Render the material below as a Markdown table with the columns "Row" and "Line," giving each line its own numbered row and leaving out blank lines.

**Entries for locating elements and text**

━━━━

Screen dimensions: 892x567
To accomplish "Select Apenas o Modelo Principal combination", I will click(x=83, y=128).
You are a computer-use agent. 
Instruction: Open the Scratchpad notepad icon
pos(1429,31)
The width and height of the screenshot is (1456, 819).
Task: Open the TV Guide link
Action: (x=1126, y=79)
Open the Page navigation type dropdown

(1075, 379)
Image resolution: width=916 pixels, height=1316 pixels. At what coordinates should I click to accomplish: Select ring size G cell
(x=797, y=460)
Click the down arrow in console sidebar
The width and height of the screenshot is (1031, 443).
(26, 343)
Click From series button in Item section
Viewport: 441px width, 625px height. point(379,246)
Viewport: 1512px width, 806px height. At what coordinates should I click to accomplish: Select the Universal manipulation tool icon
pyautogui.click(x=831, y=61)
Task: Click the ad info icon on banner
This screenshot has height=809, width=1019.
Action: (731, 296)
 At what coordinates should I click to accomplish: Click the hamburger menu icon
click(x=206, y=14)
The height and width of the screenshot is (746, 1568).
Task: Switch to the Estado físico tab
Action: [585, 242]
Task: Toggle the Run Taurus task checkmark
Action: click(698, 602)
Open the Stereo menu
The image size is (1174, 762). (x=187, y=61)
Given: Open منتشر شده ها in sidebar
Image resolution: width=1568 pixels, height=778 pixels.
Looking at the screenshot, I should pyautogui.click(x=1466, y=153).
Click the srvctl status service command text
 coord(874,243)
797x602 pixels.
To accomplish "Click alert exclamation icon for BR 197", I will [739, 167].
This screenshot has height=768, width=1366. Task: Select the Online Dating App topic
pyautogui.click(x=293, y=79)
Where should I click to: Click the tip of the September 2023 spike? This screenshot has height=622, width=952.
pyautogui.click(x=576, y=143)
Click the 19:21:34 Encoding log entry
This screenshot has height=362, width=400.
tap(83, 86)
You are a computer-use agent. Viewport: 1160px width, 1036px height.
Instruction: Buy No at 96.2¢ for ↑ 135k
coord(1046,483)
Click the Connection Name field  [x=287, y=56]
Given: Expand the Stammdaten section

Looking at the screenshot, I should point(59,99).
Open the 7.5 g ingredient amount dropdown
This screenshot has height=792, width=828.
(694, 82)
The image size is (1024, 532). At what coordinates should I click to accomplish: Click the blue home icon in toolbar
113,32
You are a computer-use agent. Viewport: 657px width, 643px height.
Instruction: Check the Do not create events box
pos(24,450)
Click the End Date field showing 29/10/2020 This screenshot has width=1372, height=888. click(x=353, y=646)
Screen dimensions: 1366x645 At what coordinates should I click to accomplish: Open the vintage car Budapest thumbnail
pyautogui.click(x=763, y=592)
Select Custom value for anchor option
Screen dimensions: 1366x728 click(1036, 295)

━━━━

**ANSWER TO THE EXERCISE**
| Row | Line |
|---|---|
| 1 | Screen dimensions: 892x567 |
| 2 | To accomplish "Select Apenas o Modelo Principal combination", I will click(x=83, y=128). |
| 3 | You are a computer-use agent.  |
| 4 | Instruction: Open the Scratchpad notepad icon |
| 5 | pos(1429,31) |
| 6 | The width and height of the screenshot is (1456, 819). |
| 7 | Task: Open the TV Guide link |
| 8 | Action: (x=1126, y=79) |
| 9 | Open the Page navigation type dropdown |
| 10 | (1075, 379) |
| 11 | Image resolution: width=916 pixels, height=1316 pixels. At what coordinates should I click to accomplish: Select ring size G cell |
| 12 | (x=797, y=460) |
| 13 | Click the down arrow in console sidebar |
| 14 | The width and height of the screenshot is (1031, 443). |
| 15 | (26, 343) |
| 16 | Click From series button in Item section |
| 17 | Viewport: 441px width, 625px height. point(379,246) |
| 18 | Viewport: 1512px width, 806px height. At what coordinates should I click to accomplish: Select the Universal manipulation tool icon |
| 19 | pyautogui.click(x=831, y=61) |
| 20 | Task: Click the ad info icon on banner |
| 21 | This screenshot has height=809, width=1019. |
| 22 | Action: (731, 296) |
| 23 |  At what coordinates should I click to accomplish: Click the hamburger menu icon |
| 24 | click(x=206, y=14) |
| 25 | The height and width of the screenshot is (746, 1568). |
| 26 | Task: Switch to the Estado físico tab |
| 27 | Action: [585, 242] |
| 28 | Task: Toggle the Run Taurus task checkmark |
| 29 | Action: click(698, 602) |
| 30 | Open the Stereo menu |
| 31 | The image size is (1174, 762). (x=187, y=61) |
| 32 | Given: Open منتشر شده ها in sidebar |
| 33 | Image resolution: width=1568 pixels, height=778 pixels. |
| 34 | Looking at the screenshot, I should pyautogui.click(x=1466, y=153). |
| 35 | Click the srvctl status service command text |
| 36 |  coord(874,243) |
| 37 | 797x602 pixels. |
| 38 | To accomplish "Click alert exclamation icon for BR 197", I will [739, 167]. |
| 39 | This screenshot has height=768, width=1366. Task: Select the Online Dating App topic |
| 40 | pyautogui.click(x=293, y=79) |
| 41 | Where should I click to: Click the tip of the September 2023 spike? This screenshot has height=622, width=952. |
| 42 | pyautogui.click(x=576, y=143) |
| 43 | Click the 19:21:34 Encoding log entry |
| 44 | This screenshot has height=362, width=400. |
| 45 | tap(83, 86) |
| 46 | You are a computer-use agent. Viewport: 1160px width, 1036px height. |
| 47 | Instruction: Buy No at 96.2¢ for ↑ 135k |
| 48 | coord(1046,483) |
| 49 | Click the Connection Name field  [x=287, y=56] |
| 50 | Given: Expand the Stammdaten section |
| 51 | Looking at the screenshot, I should point(59,99). |
| 52 | Open the 7.5 g ingredient amount dropdown |
| 53 | This screenshot has height=792, width=828. |
| 54 | (694, 82) |
| 55 | The image size is (1024, 532). At what coordinates should I click to accomplish: Click the blue home icon in toolbar |
| 56 | 113,32 |
| 57 | You are a computer-use agent. Viewport: 657px width, 643px height. |
| 58 | Instruction: Check the Do not create events box |
| 59 | pos(24,450) |
| 60 | Click the End Date field showing 29/10/2020 This screenshot has width=1372, height=888. click(x=353, y=646) |
| 61 | Screen dimensions: 1366x645 At what coordinates should I click to accomplish: Open the vintage car Budapest thumbnail |
| 62 | pyautogui.click(x=763, y=592) |
| 63 | Select Custom value for anchor option |
| 64 | Screen dimensions: 1366x728 click(1036, 295) |